Hey guys,
I have a data set that is made of qualitatives variables that I'm trying to correlate. To that end I'm trying to perform a multiple correspendence analysis with the package CA, and the function mjca
Here is what my data look like : N= NO, O= Yes
> head(data3,20)
dens_ville climat prov promo sub_mail GDP_ca benef_quali
1 moderate cold semi-arid Instagram N O 60k +
2 very_low cold semi-arid direct N O 40k +
3 moderate cold semi-arid Instagram O O 60k -
4 low cold semi-arid Facebook N O 60k +
5 very_low cold semi-arid Facebook N O 60k +
6 moderate hot semi-arid Facebook N O 60k +
7 moderate hot semi-arid Instagram N O 60k -
8 moderate continental Facebook N O 50k +
9 moderate continental direct N N 50k +
10 moderate continental Instagram N N 50k +
11 moderate continental direct N N 50k +
12 moderate continental Instagram N O 50k -
13 moderate continental Facebook N N 50k -
14 low continental direct O O 60k -
15 low continental direct N O 50k +
16 moderate continental Instagram O O 50k +
17 moderate continental Instagram O O 50k +
18 moderate continental Facebook N N 60k -
19 moderate continental Instagram N N 60k -
20 low continental Instagram N N 50k -
My Goal is : I'm looking to see what correlates with benefice +.
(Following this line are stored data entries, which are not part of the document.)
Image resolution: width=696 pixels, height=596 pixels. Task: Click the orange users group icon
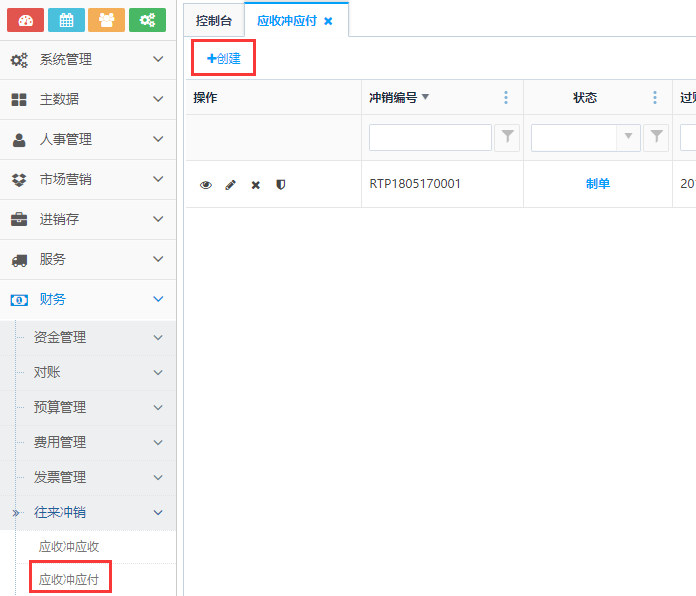[107, 20]
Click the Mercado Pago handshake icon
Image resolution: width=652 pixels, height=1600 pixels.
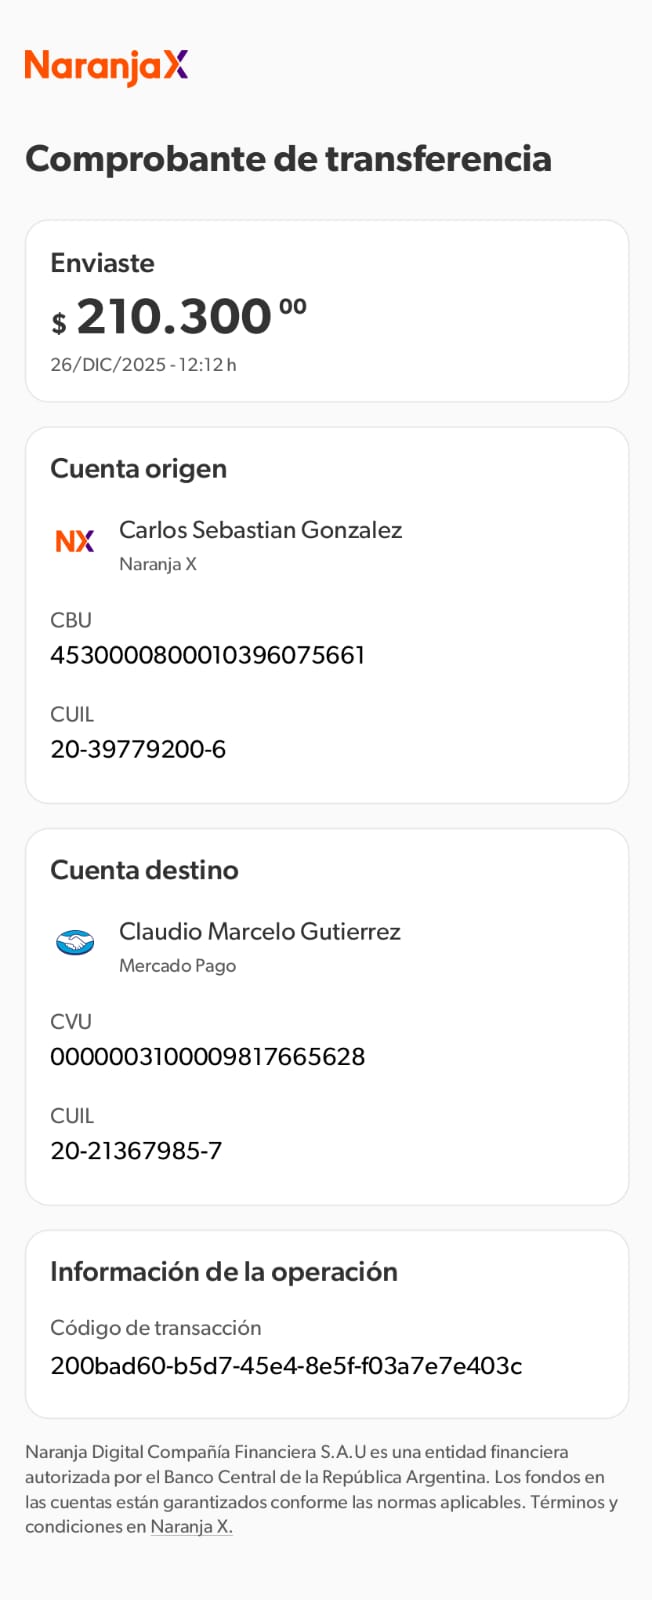pyautogui.click(x=75, y=942)
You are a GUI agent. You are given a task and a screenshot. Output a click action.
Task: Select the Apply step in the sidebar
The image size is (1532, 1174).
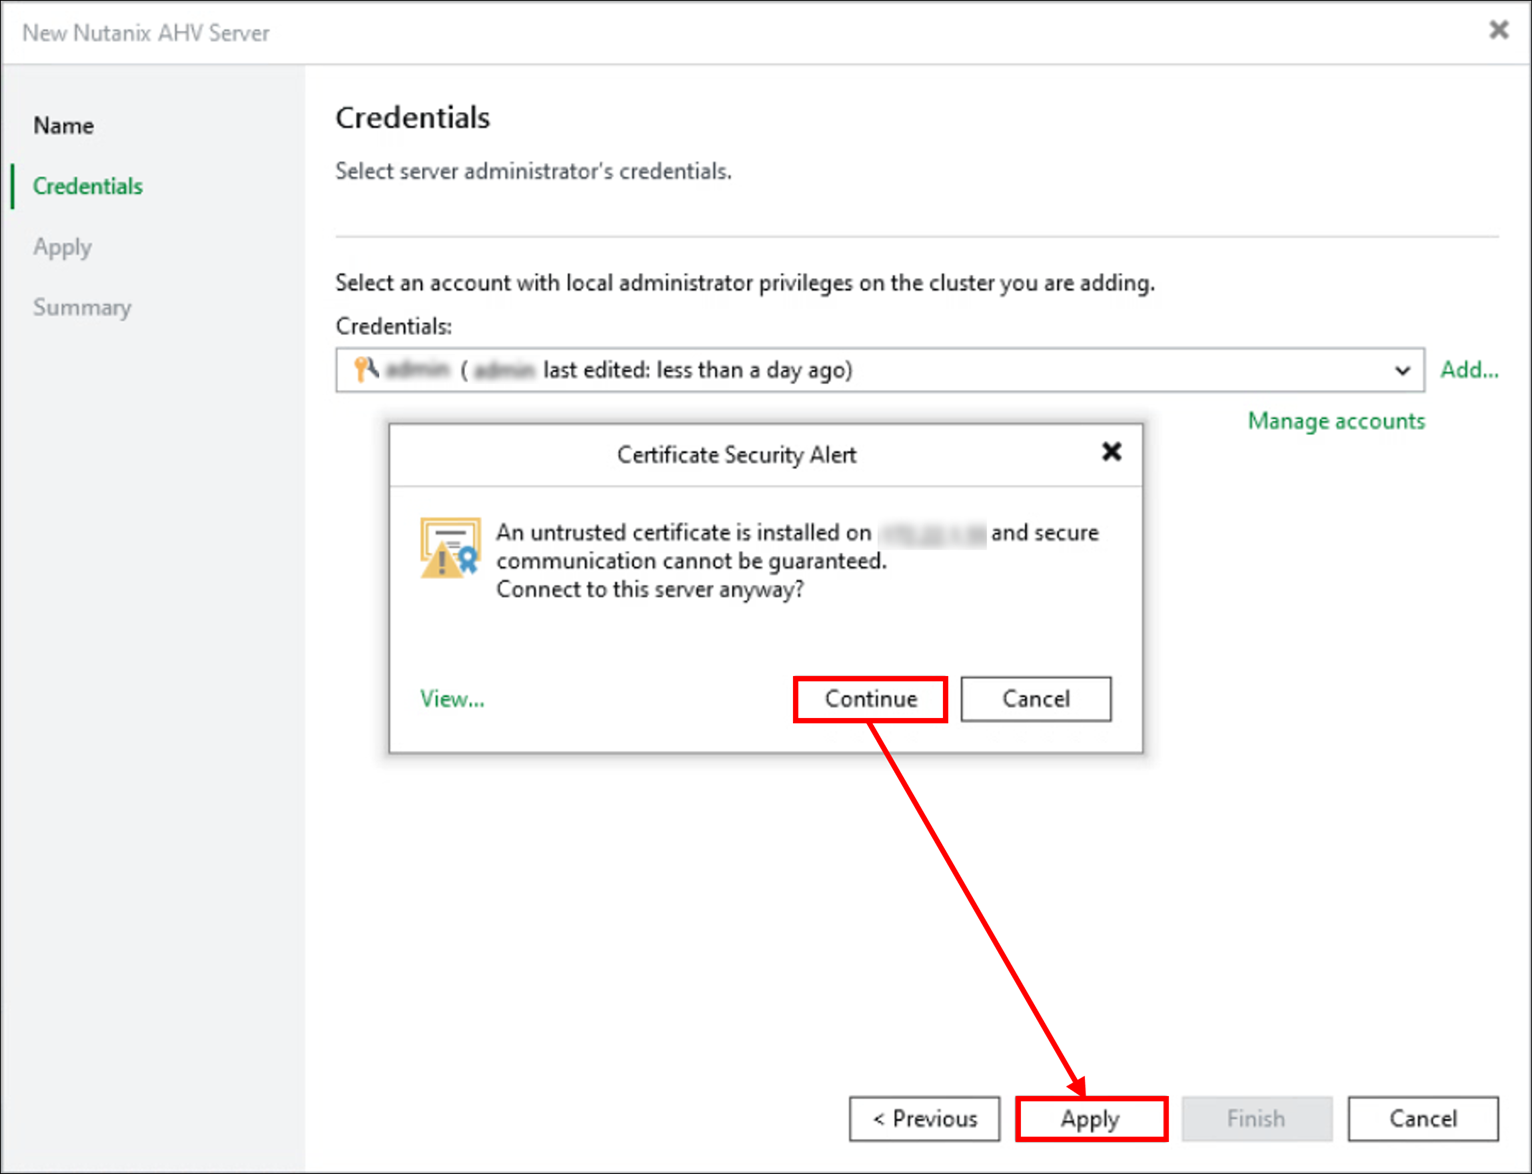[x=62, y=247]
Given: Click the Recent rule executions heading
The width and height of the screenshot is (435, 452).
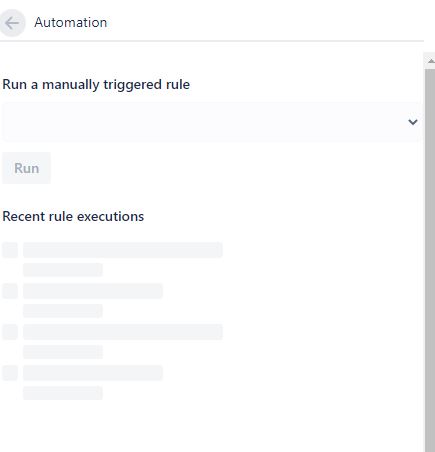Looking at the screenshot, I should (73, 216).
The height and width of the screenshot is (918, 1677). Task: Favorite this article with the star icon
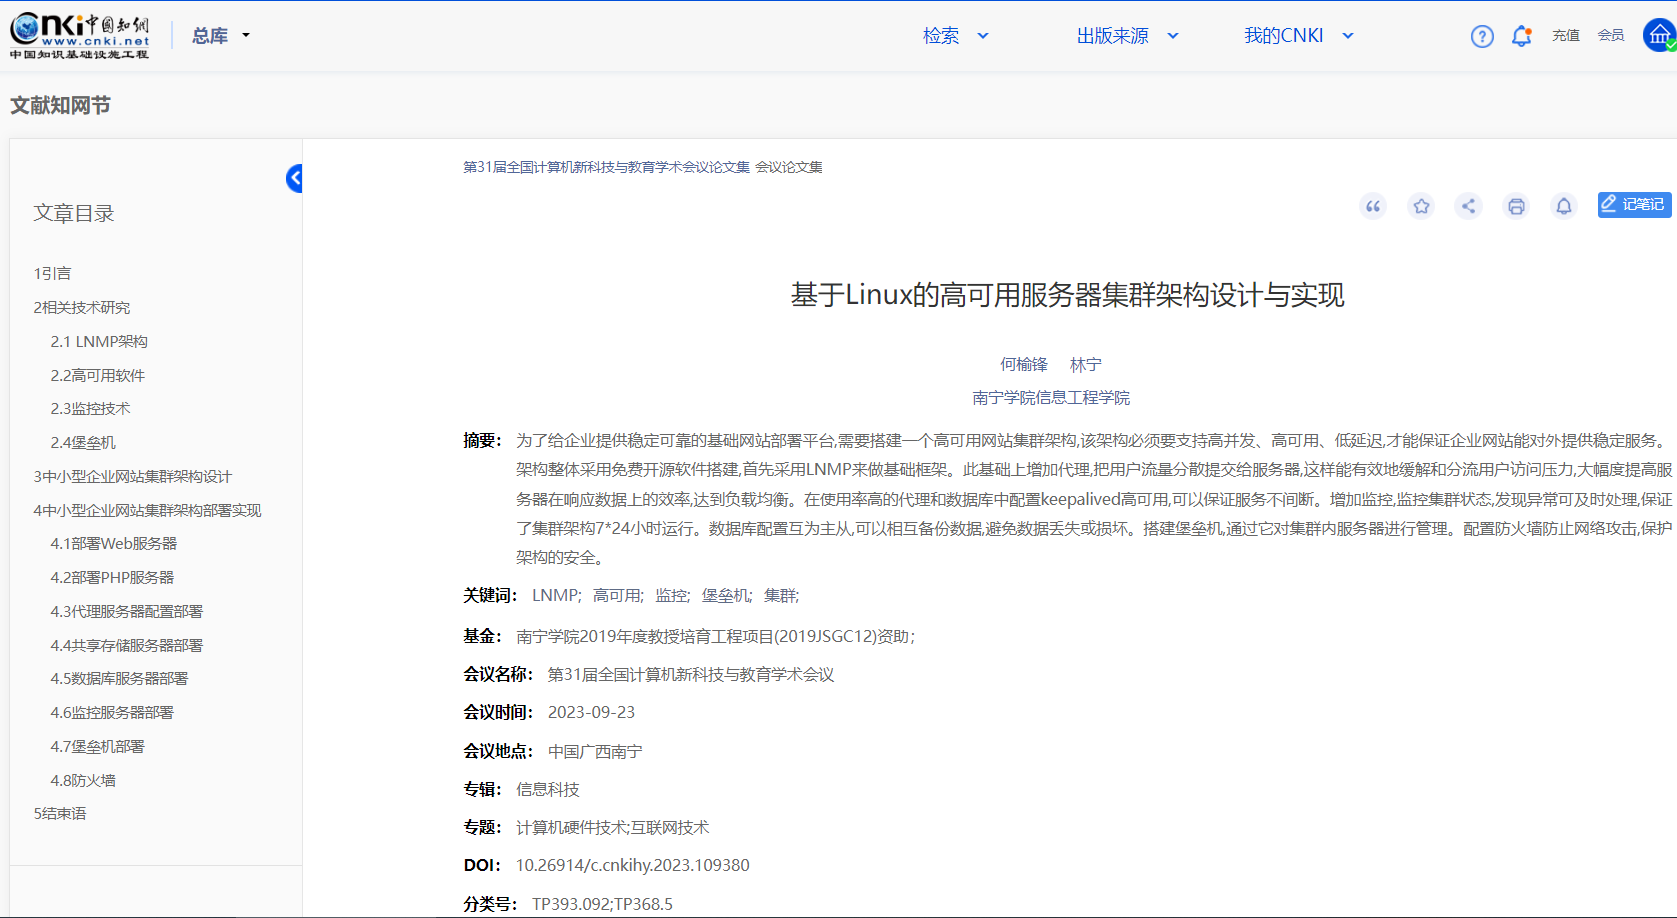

My Question is : which map type should I chose for plotting (and why)?
I not too familiar with this method and I've read the paper by Nenadié & Greenacre, but that doesn't really tell me which map type I should chose for the plot. (I'm relatively new to statistics btw)
Rowgab or Rowgreen seem the only readables ones, but that doesn't mean they are actually appropriate vs the default symmetrical one.
Cheers
PS:
If you know of a better analysis to do what I want to do, please feel free to suggest it !
I have tried randomforest regression and logistic regression with poor success (for those, all numbered values (density, GDP, benef) were not converted to qualitative (except benef for logistic regression).